Но кто избавит нас от женщин и мужчин?
— Вы полагаете, сударь, что ваша побасенка нова? Она не новей Нового моста: она общеизвестна, как ничто другое; я даже не помню, когда я впервые это прочитал, грудным младенцем или еще раньше; а за последние десять лет мне об этом уши прожужжали… И вообще, сударь, да будет вам известно, нет ничего, о чем бы я не знал, и все мне приелось, и даже будь ваша мысль девственна, как дева Мария, я все равно утверждал бы, что видел, как она на всех углах предлагает себя ничтожным писакам и хилым педантам.
Эти журналисты вызвали к жизни орангутана Жоко, Зеленое чудовище, майсурских львов и множество других прекрасных выдумок.

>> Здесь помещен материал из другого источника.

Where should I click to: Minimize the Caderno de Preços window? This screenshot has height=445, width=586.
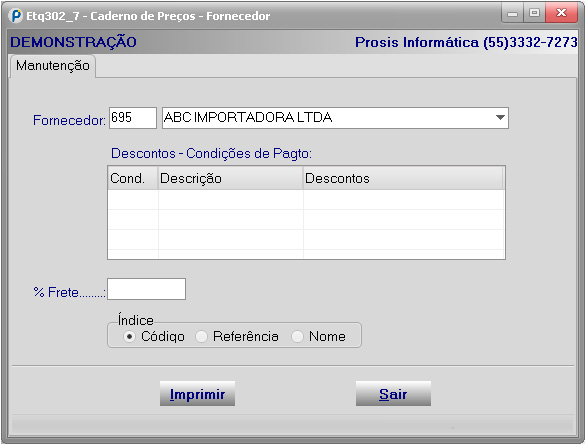pos(512,13)
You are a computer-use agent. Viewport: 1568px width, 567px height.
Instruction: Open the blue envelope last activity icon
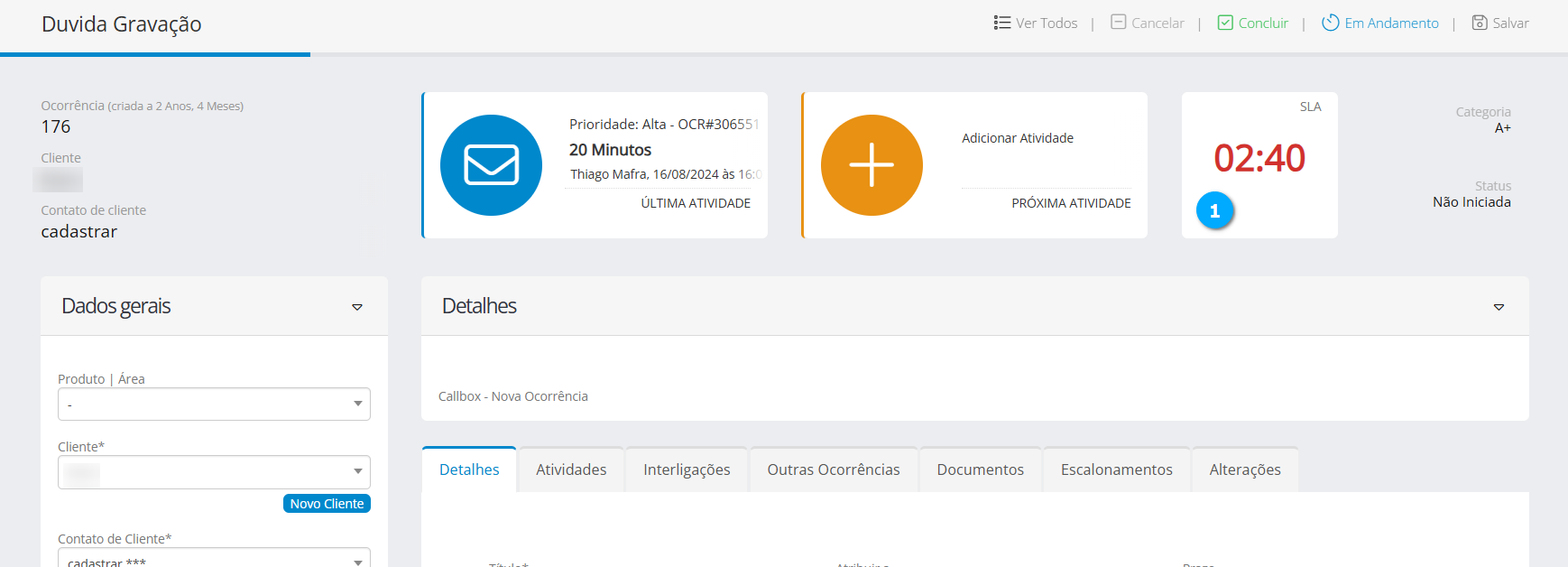tap(491, 165)
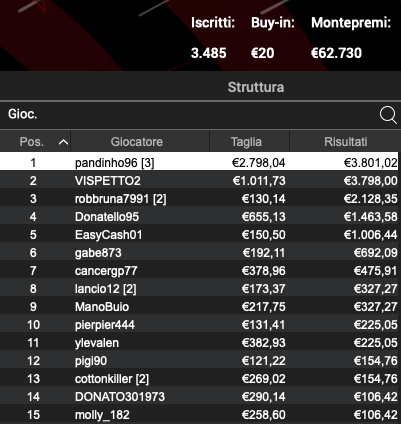Sort by the Giocatore column header
This screenshot has height=424, width=401.
tap(137, 142)
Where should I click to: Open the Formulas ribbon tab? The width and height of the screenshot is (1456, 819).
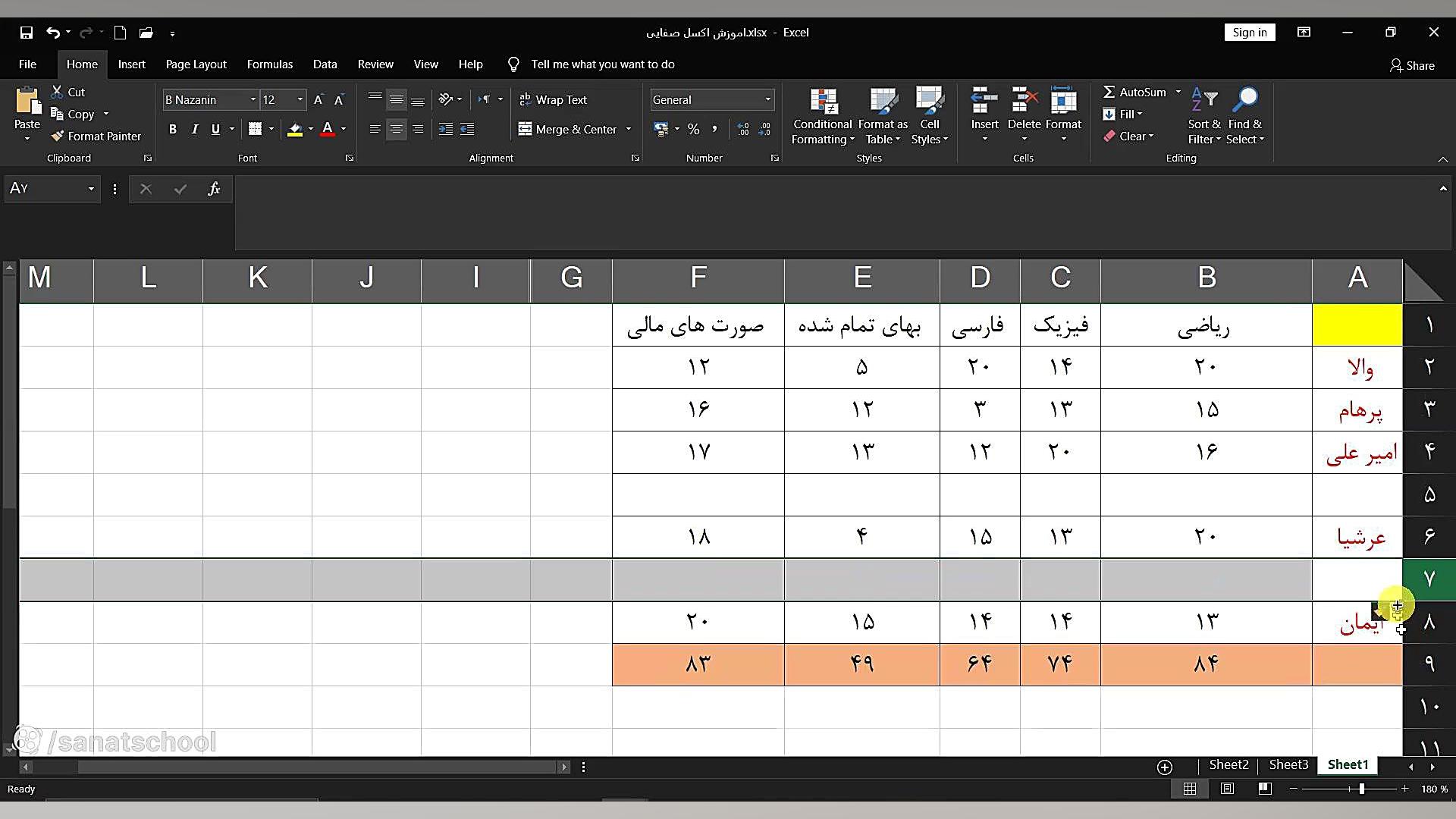[269, 64]
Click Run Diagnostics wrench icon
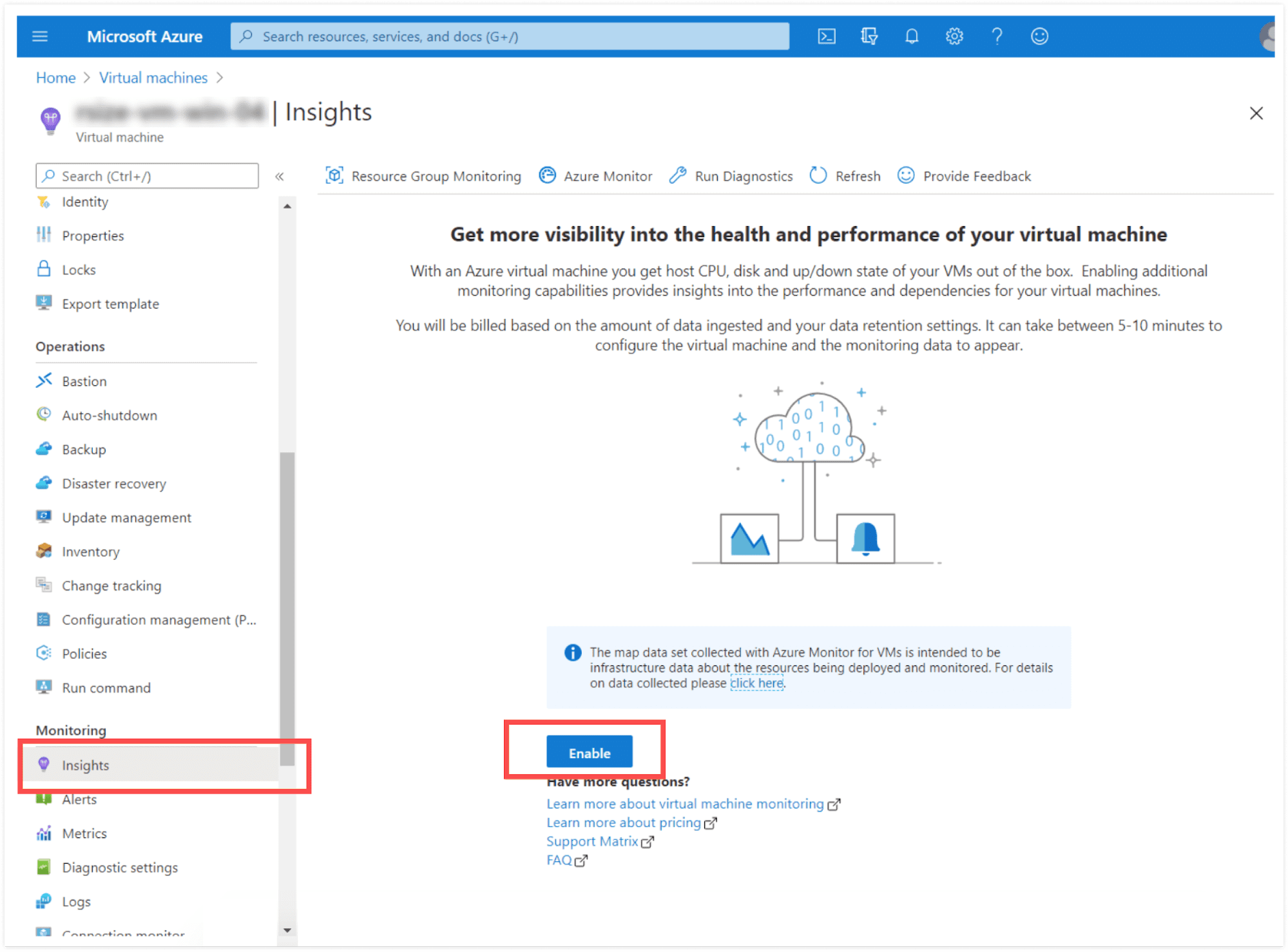Image resolution: width=1288 pixels, height=952 pixels. point(678,176)
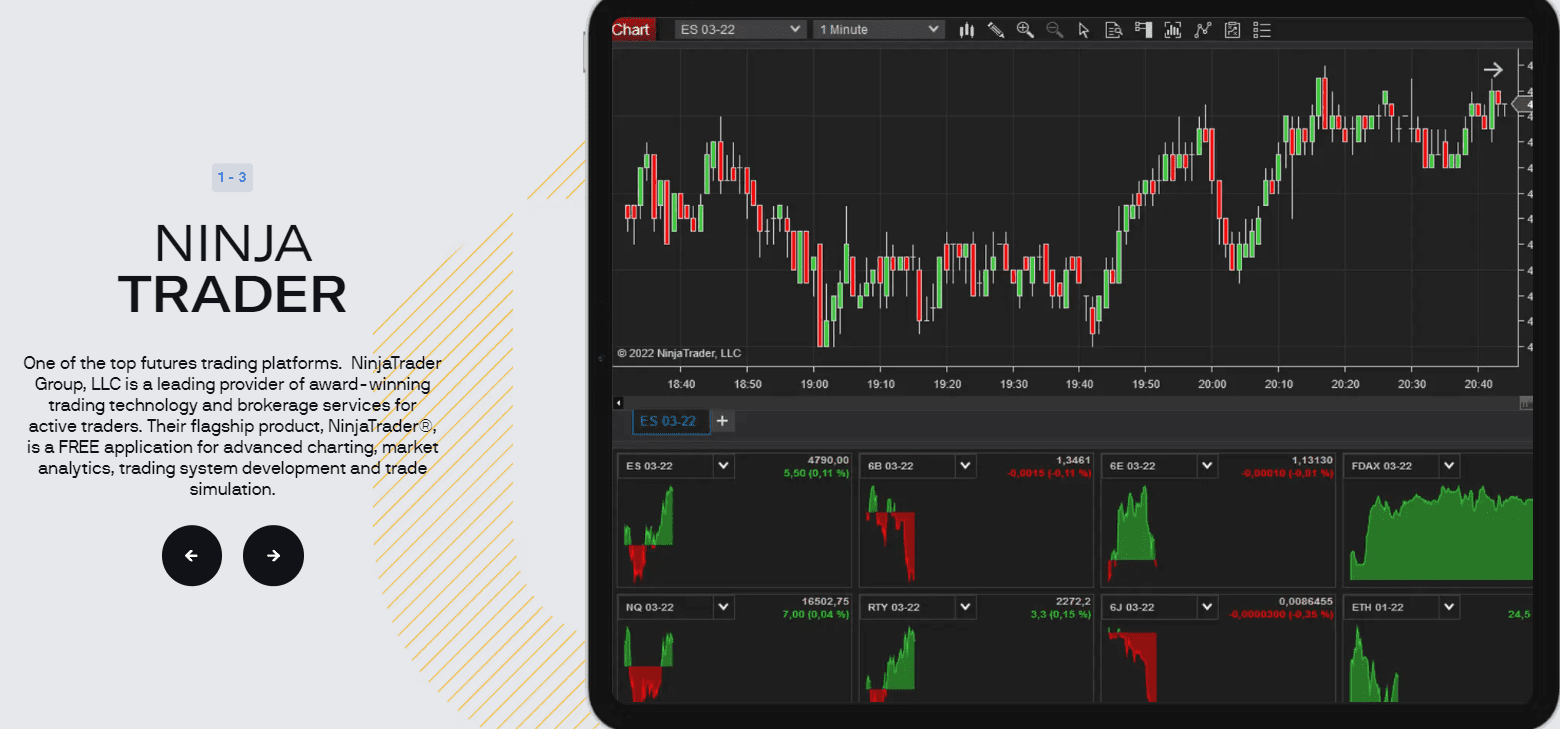This screenshot has width=1560, height=729.
Task: Click the zoom in magnifier icon
Action: 1025,30
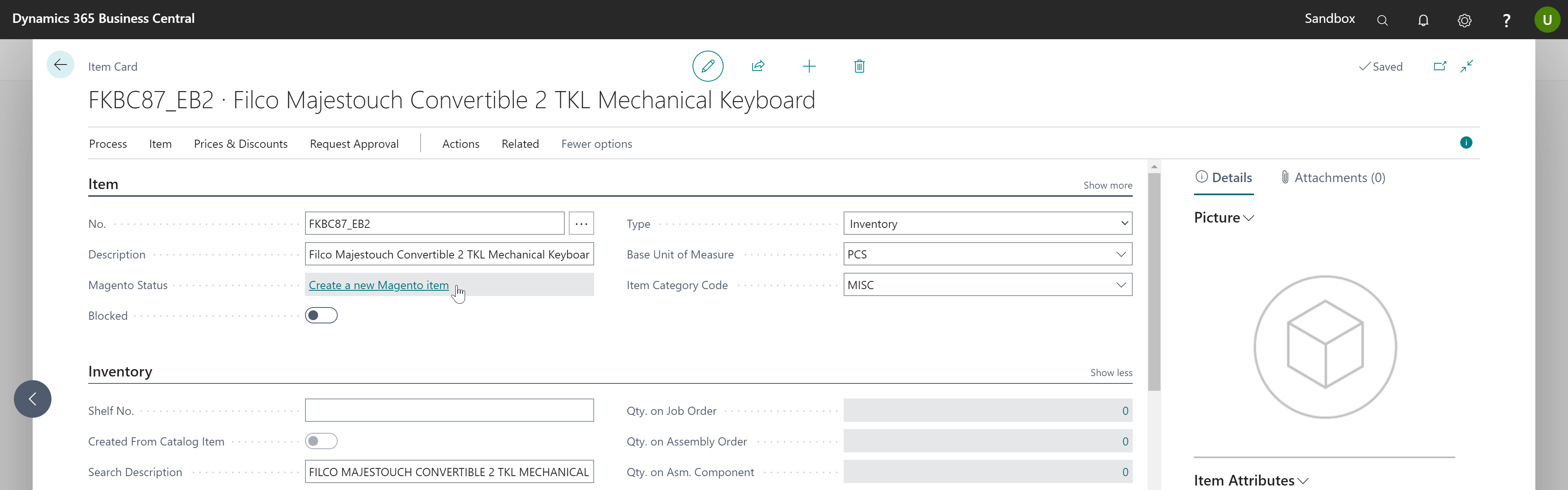Click the collapse page arrows icon
This screenshot has height=490, width=1568.
tap(1466, 66)
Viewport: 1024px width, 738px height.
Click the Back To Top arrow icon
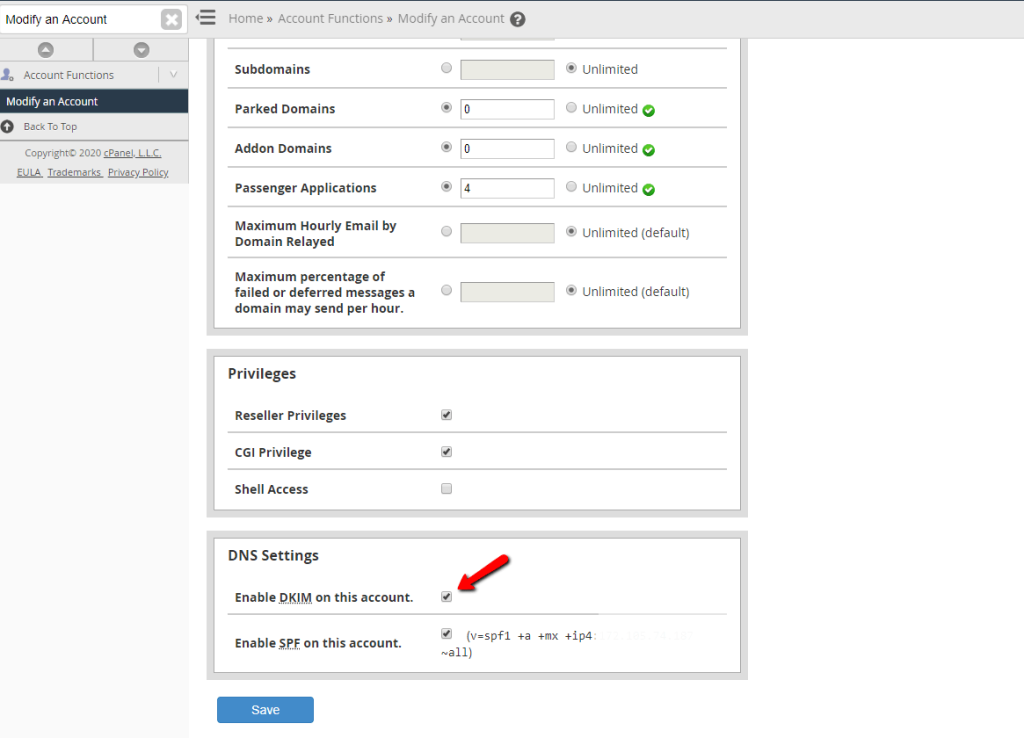pos(11,126)
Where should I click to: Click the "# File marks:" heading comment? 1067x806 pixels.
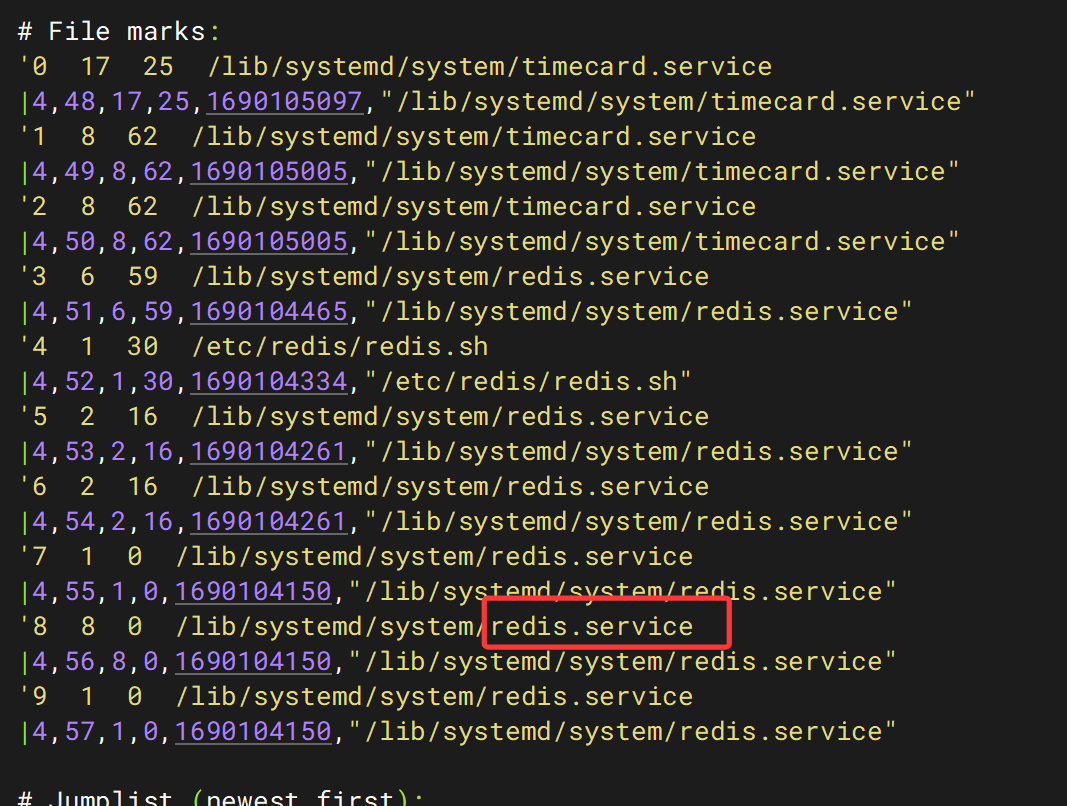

Они постоянно жалуются, что им приходится читать книги и смотреть театральные спектакли. По поводу скверного водевиля они толкуют нам о цветущем миндале, о благоухании лип, о весеннем ветерке, об аромате свежих листочков; они прикидываются любителями природы, точь-в-точь юный Вертер, а сами из Парижа ни ногой и не отличат капусту от свеклы. Если на дворе зима, они распишут вам и услады домашнего крова, и потрескивающий огонь, и каминную решетку, и ночные туфли, и мечтательность, и полудрему; они не преминут процитировать знаменитый стих Тибулла:
Любо пронзительный ветр слушать на ложе покойном! —
и с помощью всего этого примут изящнейшую позу на свете, одновременно исполненную и разочарованности, и простодушия. Они выставят себя людьми, над которыми уже не властны творения им подобных; драматические страсти оставляют их столь же холодными и безучастными, как ножичек, которым они вострят свои перья, но в то же время они, подобно Ж.-Ж. Руссо, восклицают: «Вот барвинок!» Эти питают жестокую неприязнь к полковникам из театра «Жимназ», к американским дядюшкам, кузенам, кузинам, чувствительным старым ворчунам, романтическим вдовам, и пытаются исцелить нас от водевилей, доказывая всякий день в своих газетных подвалах, что не все французы — прирожденные пройдохи. Мы же, ей-богу, не видим в этом большого зла, совсем даже напротив, и с удовольствием согласимся, что искоренение во Франции таких любимых народом жанров, как комическая опера и водевиль, было бы величайшим благодеянием Всевышнего. Но хотел бы я знать, какой литературный жанр эти господа предполагают водворить на освободившемся месте. Хотя, пожалуй, хуже все равно не будет.